MAROC
18/04/2019 10h:14 CET

Nasser Bourita: "Le Maroc suit avec une grande inquiétude la situation en Libye"

25.000 personnes sont déplacées dans le pays à cause des affrontements.

LIBYE - Le ministre des Affaires étrangères et de la Coopération internationale (MAECI), Nasser Bourita, a réitéré, mercredi 17 avril à Rabat, l’appel du Maroc à toutes les parties libyennes à “privilégier l’intérêt suprême et à adhérer sérieusement au processus politique”.

“Le Maroc suit avec une grande inquiétude la situation en Libye, notamment à la lumière de l’escalade militaire à l’entrée de la capitale Tripoli et les conséquences qui peuvent en découler en termes de tragédies humaines et son impact sur la stabilité dans ce pays du Maghreb”, a indiqué M. Bourita dans une déclaration à la presse à l’issue de ses entretiens avec M. Jumaa al-Qamati, envoyé personnel du chef du Gouvernement d’union nationale en Libye, Fayez el-Sarraj. 

Pour le Maroc, a poursuivi le ministre, “l’option militaire ne peut que compliquer davantage la situation en Libye et affecter la stabilité et la sécurité des citoyens”, notant que le royaume considère que le processus politique constitue la meilleure solution à la crise libyenne. De ce fait, a-t-il insisté, “le dialogue demeure la voie idéale pour traiter toutes les questions entre les différentes parties libyennes”.

Nasser Bourita a relevé, par ailleurs, que la stabilité de la Libye ainsi que la préservation de son intégrité territoriale et la sécurité de ses citoyens ont toujours été une priorité pour le roi Mohammed VI, et ont motivé toutes les initiatives du Maroc visant à rapprocher les points de vue et à favoriser la signature de l’accord de Skhirat, le seul aujourd’hui qui fait l’unanimité de tous les Libyens et considéré par le Conseil de sécurité et la communauté internationale comme plate-forme vers une transition démocratique et fluide dans ce pays maghrébin.

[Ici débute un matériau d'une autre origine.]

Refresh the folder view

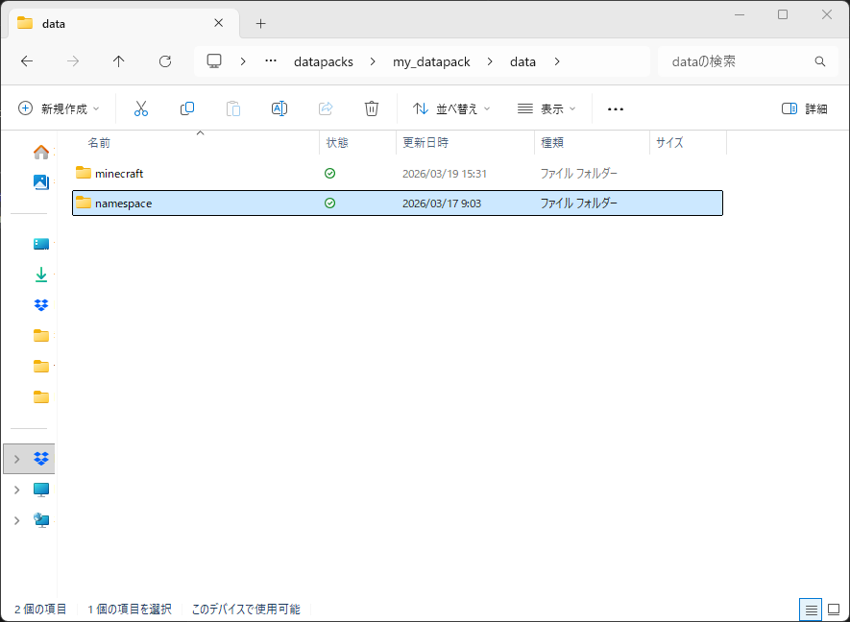pyautogui.click(x=164, y=61)
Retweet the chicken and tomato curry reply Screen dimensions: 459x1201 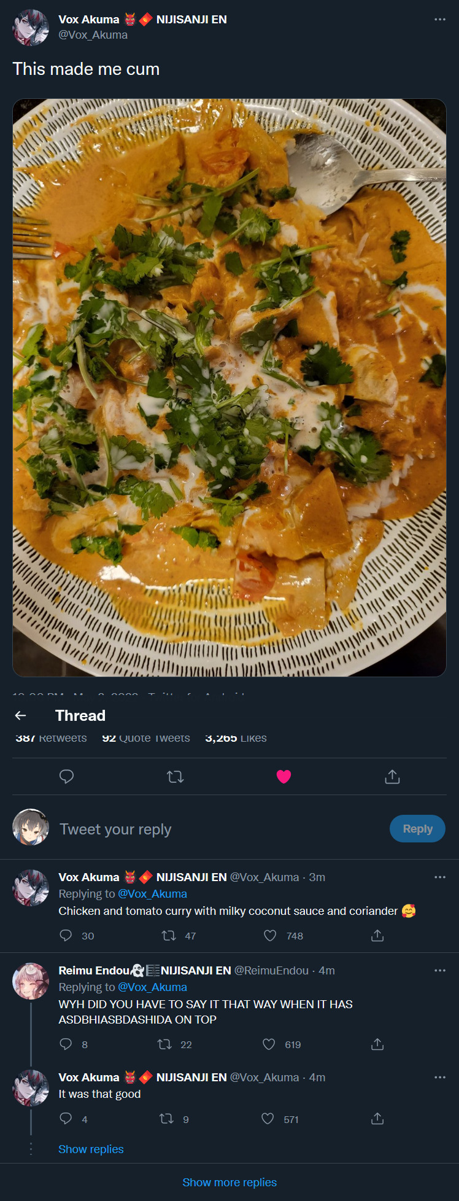169,936
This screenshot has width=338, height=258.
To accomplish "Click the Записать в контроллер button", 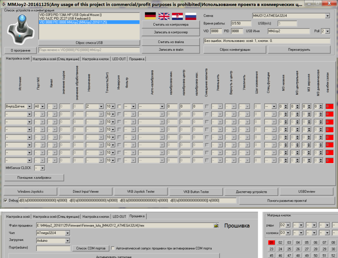I will [170, 32].
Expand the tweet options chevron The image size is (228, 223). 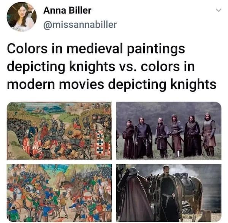click(219, 10)

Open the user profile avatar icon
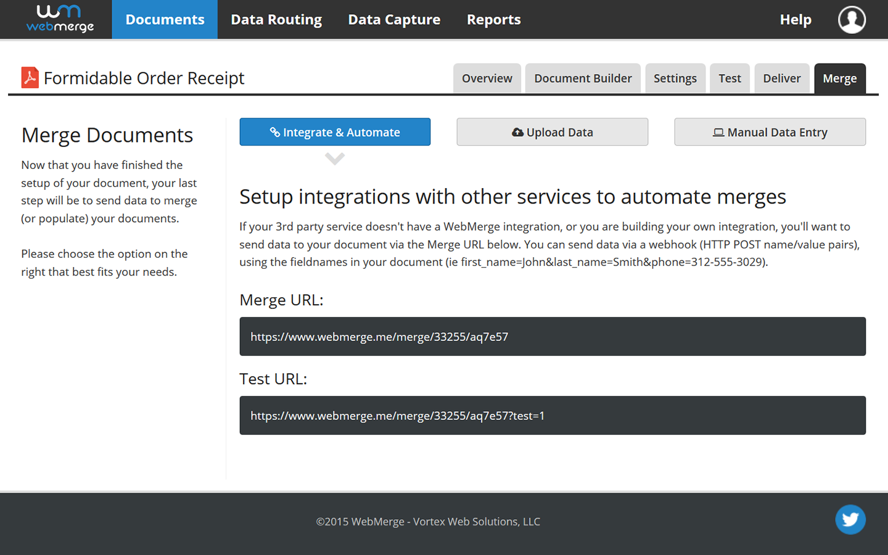852,19
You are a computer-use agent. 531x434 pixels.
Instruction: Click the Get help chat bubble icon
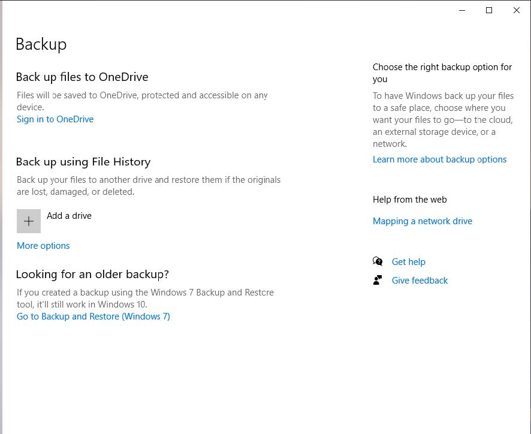tap(378, 261)
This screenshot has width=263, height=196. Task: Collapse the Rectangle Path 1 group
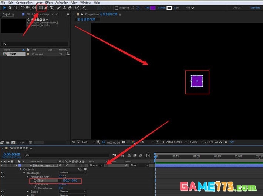(28, 177)
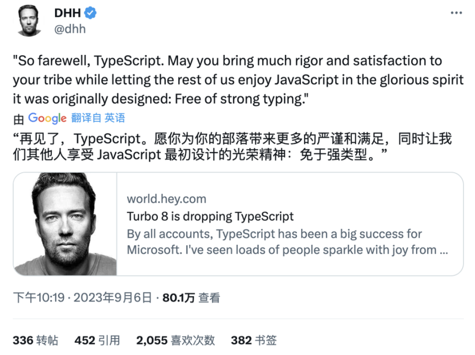
Task: Open the 452 引用 quote tweets
Action: click(x=97, y=340)
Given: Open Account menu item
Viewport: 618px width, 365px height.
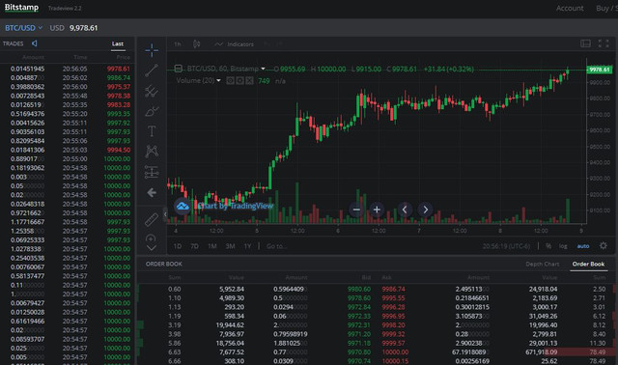Looking at the screenshot, I should 570,8.
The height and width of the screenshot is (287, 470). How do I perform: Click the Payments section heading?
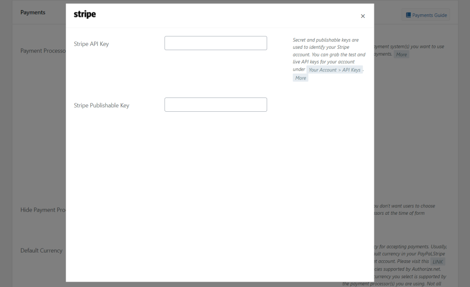33,12
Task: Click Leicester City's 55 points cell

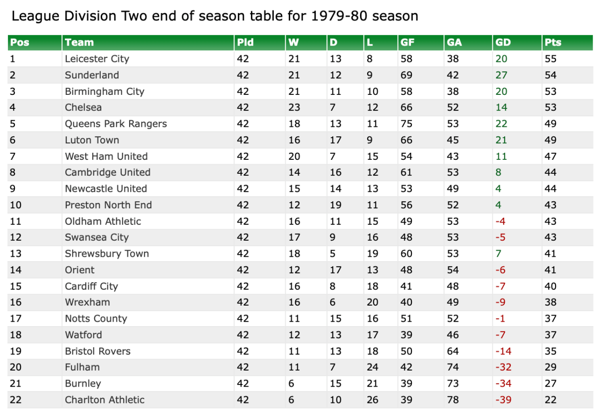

L’ONU débloque 2 millions de dollars

Mercredi soir, l’Organisation des Nations unies (ONU) a annoncé avoir débloqué deux millions de dollars de son Fonds central d’intervention d’urgence (CERF) afin de venir en aide aux civils pris dans les violents combats qui font rage en Libye, notamment à Tripoli et ses environs.

Les fonds débloqués permettront de fournir “une assistance vitale aux civils victimes de l’intensification des combats en Libye, y compris les migrants vulnérables et les réfugiés”, a indiqué l’ONU.

“Libye: l’escalade récente de la violence à Tripoli a provoqué le déplacement de 25.000 personnes. Les civils ne sont pas une cible”

“Je suis profondément préoccupé par l’escalade des combats en Libye. Au cours des dernières 24 heures, Tripoli a été le théâtre de la pire violence à l’égard des civils depuis 2014, plusieurs quartiers densément peuplés étant frappés par des bombardements aveugles”, a déclaré le Secrétaire général adjoint aux affaires humanitaires et coordonnateur des secours d’urgence des Nations-Unies, Mark Lowcock.

L’impact des armes explosives dans les zones peuplées est dévastateur, a-t-il dit, exhortant “les parties à s’abstenir d’utiliser des armes qui mettent davantage de vies civiles et d’infrastructure en danger”, indique un communiqué de l’organisation.

Selon l’Organisation internationale pour les migrations (OIM), plus de 4.500 personnes ont été contraintes de fuir leur domicile mardi, portant le nombre total de personnes déplacées à l’intérieur du pays à 25.000.